Allied attack: too risky a mission

Weeks ago, I wrote an opinion piece concerning Libya and its prominence as an international issue.  Furthermore, I indicted my peers who bury their heads in the proverbial sand. If you don't wish to recognize and take responsibility for the obvious truth that our culture is indolent and clueless, you probably never will.

For a majority of people in America, politics equates to something that's vastly tiresome. Cynical and uninformed, it's not at all uncommon to run into your average Tom, Dick or Harry who not only aren't registered voters, but who probably don't even know when Election Day is.Well, to those of you who think your vote—or rather your voice—has no consequence in this world, that very thinking has serious consequences; effects that reach out far beyond your insular existence.

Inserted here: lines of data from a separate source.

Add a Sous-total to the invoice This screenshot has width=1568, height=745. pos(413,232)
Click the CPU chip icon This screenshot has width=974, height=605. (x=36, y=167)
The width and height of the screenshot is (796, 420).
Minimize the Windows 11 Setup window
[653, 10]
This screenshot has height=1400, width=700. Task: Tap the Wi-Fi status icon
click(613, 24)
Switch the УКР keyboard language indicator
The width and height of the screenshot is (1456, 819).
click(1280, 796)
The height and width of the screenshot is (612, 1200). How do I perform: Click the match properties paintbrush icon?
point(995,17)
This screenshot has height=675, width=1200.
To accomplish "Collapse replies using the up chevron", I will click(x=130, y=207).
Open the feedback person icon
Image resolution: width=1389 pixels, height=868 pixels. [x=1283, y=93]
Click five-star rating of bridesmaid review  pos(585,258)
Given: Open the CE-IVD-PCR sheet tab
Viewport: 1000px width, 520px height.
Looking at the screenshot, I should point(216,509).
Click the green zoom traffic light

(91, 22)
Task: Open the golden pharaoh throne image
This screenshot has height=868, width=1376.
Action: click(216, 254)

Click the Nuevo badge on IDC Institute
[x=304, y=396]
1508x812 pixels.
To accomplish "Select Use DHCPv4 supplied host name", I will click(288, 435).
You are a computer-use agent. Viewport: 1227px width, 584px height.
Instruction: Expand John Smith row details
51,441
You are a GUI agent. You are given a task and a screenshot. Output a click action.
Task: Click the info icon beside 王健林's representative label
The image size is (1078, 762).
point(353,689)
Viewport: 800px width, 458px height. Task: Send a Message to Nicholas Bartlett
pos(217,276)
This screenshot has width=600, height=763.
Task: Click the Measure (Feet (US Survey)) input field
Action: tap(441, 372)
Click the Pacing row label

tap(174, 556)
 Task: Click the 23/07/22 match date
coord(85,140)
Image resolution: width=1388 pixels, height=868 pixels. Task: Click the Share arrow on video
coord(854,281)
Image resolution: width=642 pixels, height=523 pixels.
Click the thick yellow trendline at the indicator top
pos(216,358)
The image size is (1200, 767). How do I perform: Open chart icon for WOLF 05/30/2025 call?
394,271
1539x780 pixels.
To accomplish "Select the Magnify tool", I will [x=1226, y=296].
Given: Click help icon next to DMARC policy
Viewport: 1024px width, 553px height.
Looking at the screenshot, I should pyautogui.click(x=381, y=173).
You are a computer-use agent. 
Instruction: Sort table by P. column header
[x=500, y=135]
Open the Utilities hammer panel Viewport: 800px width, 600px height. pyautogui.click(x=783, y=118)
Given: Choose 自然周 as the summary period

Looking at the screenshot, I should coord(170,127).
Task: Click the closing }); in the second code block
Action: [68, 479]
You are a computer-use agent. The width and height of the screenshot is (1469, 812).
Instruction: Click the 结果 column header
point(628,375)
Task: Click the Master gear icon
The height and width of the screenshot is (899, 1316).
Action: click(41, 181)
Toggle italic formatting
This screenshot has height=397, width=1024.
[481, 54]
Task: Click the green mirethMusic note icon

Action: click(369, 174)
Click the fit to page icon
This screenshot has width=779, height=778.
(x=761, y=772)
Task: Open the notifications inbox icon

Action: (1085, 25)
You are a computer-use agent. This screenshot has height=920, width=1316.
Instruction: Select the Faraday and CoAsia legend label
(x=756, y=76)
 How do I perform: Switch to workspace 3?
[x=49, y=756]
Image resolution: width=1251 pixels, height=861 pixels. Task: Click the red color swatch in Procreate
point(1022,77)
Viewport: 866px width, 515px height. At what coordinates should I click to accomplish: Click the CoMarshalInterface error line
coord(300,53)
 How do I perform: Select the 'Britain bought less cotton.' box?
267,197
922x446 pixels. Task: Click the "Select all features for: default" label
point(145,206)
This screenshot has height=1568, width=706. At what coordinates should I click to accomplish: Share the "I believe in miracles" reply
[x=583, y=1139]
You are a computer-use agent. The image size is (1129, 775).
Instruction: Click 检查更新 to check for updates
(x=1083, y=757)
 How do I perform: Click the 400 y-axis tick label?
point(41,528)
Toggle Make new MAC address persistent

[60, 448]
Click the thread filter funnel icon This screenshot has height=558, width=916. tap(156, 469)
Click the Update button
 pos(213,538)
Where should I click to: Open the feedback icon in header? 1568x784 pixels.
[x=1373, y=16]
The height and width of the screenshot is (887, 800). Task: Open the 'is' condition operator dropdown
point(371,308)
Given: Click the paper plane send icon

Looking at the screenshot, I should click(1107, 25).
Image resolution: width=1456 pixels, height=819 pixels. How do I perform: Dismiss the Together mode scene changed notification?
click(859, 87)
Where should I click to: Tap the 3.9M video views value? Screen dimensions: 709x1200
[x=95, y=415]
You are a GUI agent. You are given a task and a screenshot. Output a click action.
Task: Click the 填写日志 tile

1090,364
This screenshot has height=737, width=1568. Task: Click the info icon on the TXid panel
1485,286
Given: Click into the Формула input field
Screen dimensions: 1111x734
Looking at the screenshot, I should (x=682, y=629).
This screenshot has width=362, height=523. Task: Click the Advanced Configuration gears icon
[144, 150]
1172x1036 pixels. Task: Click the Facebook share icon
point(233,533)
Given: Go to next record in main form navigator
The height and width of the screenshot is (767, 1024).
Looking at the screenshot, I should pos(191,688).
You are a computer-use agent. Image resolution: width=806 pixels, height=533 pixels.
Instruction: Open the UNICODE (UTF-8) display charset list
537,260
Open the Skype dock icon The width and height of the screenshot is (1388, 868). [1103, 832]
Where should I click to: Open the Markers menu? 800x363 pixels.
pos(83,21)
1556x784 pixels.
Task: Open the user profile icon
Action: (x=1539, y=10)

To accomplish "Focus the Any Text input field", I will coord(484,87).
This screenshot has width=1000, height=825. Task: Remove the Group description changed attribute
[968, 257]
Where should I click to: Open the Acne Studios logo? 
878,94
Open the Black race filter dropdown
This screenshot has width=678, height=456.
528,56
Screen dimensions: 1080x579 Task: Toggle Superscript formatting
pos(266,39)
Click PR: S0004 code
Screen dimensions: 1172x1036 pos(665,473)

Colonel Muammar El Kadafi, whom President Reagan referred to as "the mad dog of the Middle East," has for 42 uninterrupted years served his country as president, thief and slaughterer of his own people.  He has ruled with insolence and reckless disregard for international rule of law. That is, until now.

But while you may be thinking that it's a good and perfectly noble pursuit for the United States, France, Britain, and 12 other NATO and Arab League countries to enforce a United Nations approved no-fly zone, this decision is deeply perplexing.

On the one hand, the moral obligation to save lives from a murderous butcher seems obvious. But on that basis, wouldn't the Iraq War be completely justified? Saddam Hussein was just as bad, if not worse than Kadafi could have ever aspired to be.

Plus, as long as we're saving lives from dictators who have lost all legitimacy to rule, why are we turning a blind eye to Saudi Arabia, Bahrain, Syria and Yemen?  It is not only hypocritical, but also profoundly immoral for us to demand that the rule of law be upheld in countries we view as being ruled by enemies, but to defer those very values in countries where we find our friends.

Casting all moral obligations and concerns aside, one cannot help but notice how uncertain this skirmish's outcome can be. According to Defense Secretary Robert Gates,"There are any number of possible outcomes here, and no one is in a position to predict them." While President Obama has promised not to deliver any of our troops to Libyan soil, it's unrealistic to make that sort of a promise when Gates himself acknowledges just how uncertain this Libyan attack is.

It is foolish for our Commander–in-Chief to lead our resources and, potentially our military, into yet another Muslim conflict. If our job was to help establish and enforce a no-fly zone, then we've done our job, and it's now time to relinquish the job to NATO or the Arab League.  We need to focus on rebuilding our own country, not helping a rag tag group of rebels build their own, and especially by force. We armed the Afghanis in the 80's fighting for independence from Soviet conquest, and look how that turned out.

By remaining mostly silent, the American public allows our elected officials to run free-reign into foolishness, injudicious half-baked endeavors. While our intentions may seem purely humanitarian, nearly all of our military missions are based around the premise of us being world police. We need to get out of Libya sooner rather than later, before we let another Iraq or Afghanistan happen.

It's just something we cannot afford.